*** MATERIAL FOR THIS TASK Section Begins ***
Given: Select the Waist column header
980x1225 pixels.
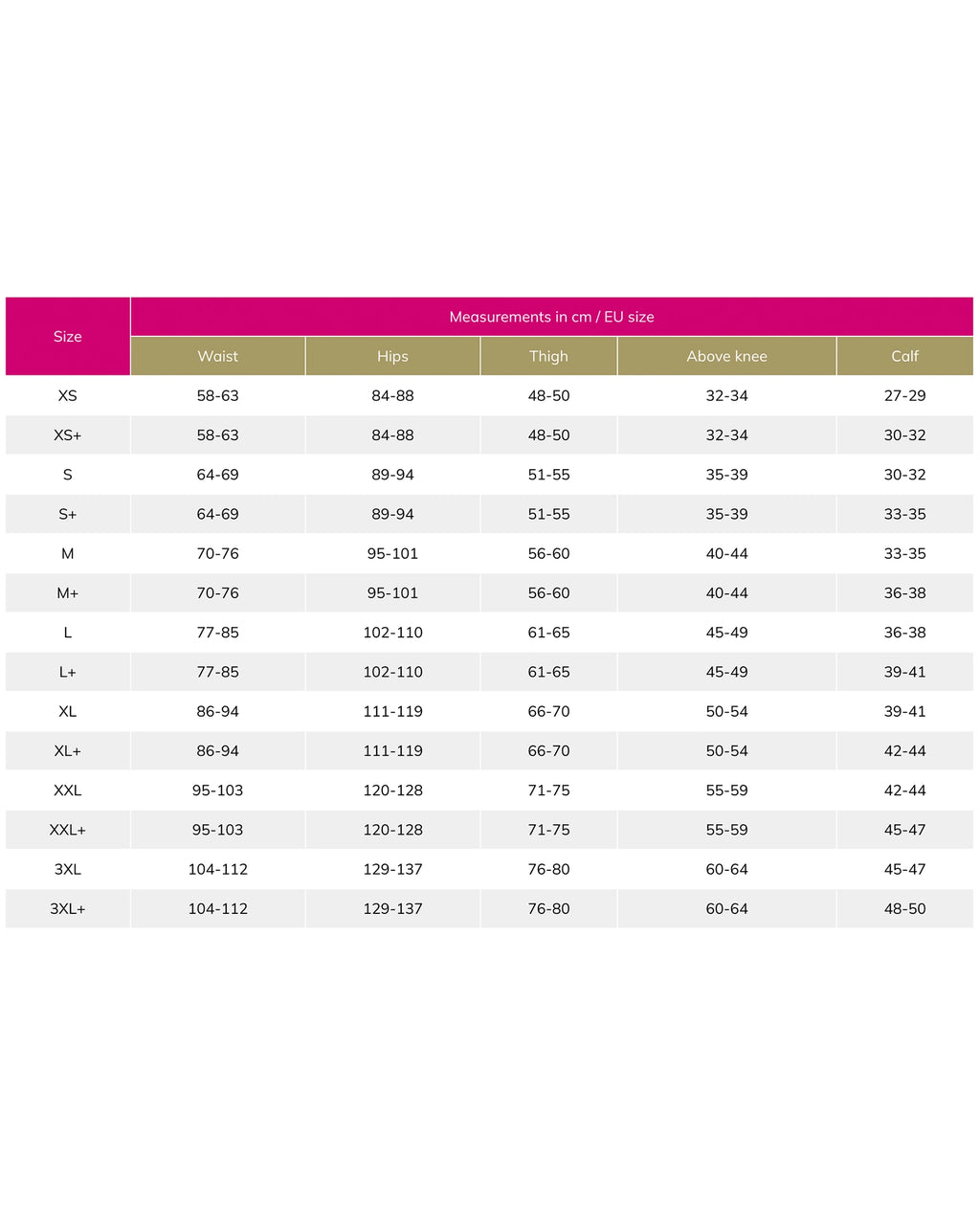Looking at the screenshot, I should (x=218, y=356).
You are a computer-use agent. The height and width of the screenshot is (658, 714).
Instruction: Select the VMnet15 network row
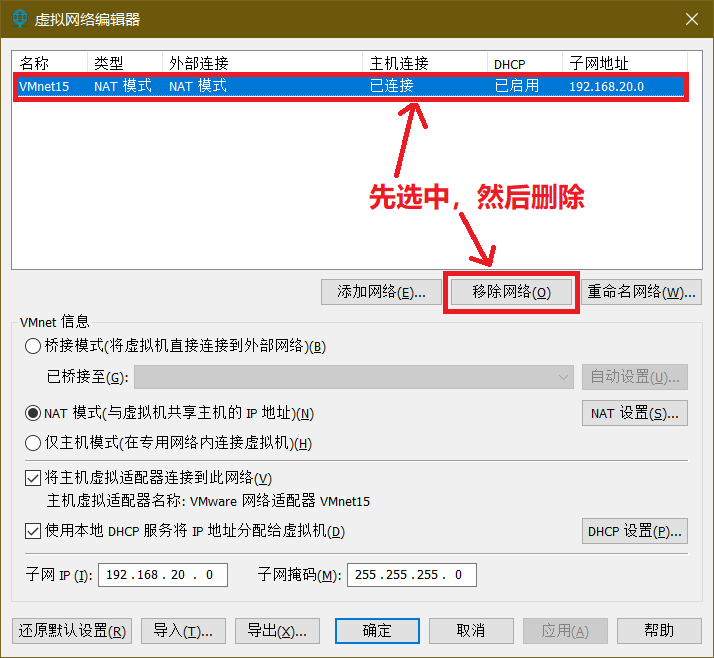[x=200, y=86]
*** MATERIAL FOR THIS TASK Section Ends ***
■ **WHAT YOU WILL DO**
Could you set down every entry above exactly as it stands, with no images?

■ **ANSWER BOX**
Given: Select the Waist column header
980x1225 pixels.
Looking at the screenshot, I should (x=218, y=356).
You are a computer-use agent. The height and width of the screenshot is (658, 714).
Instruction: Select the VMnet15 network row
[x=200, y=86]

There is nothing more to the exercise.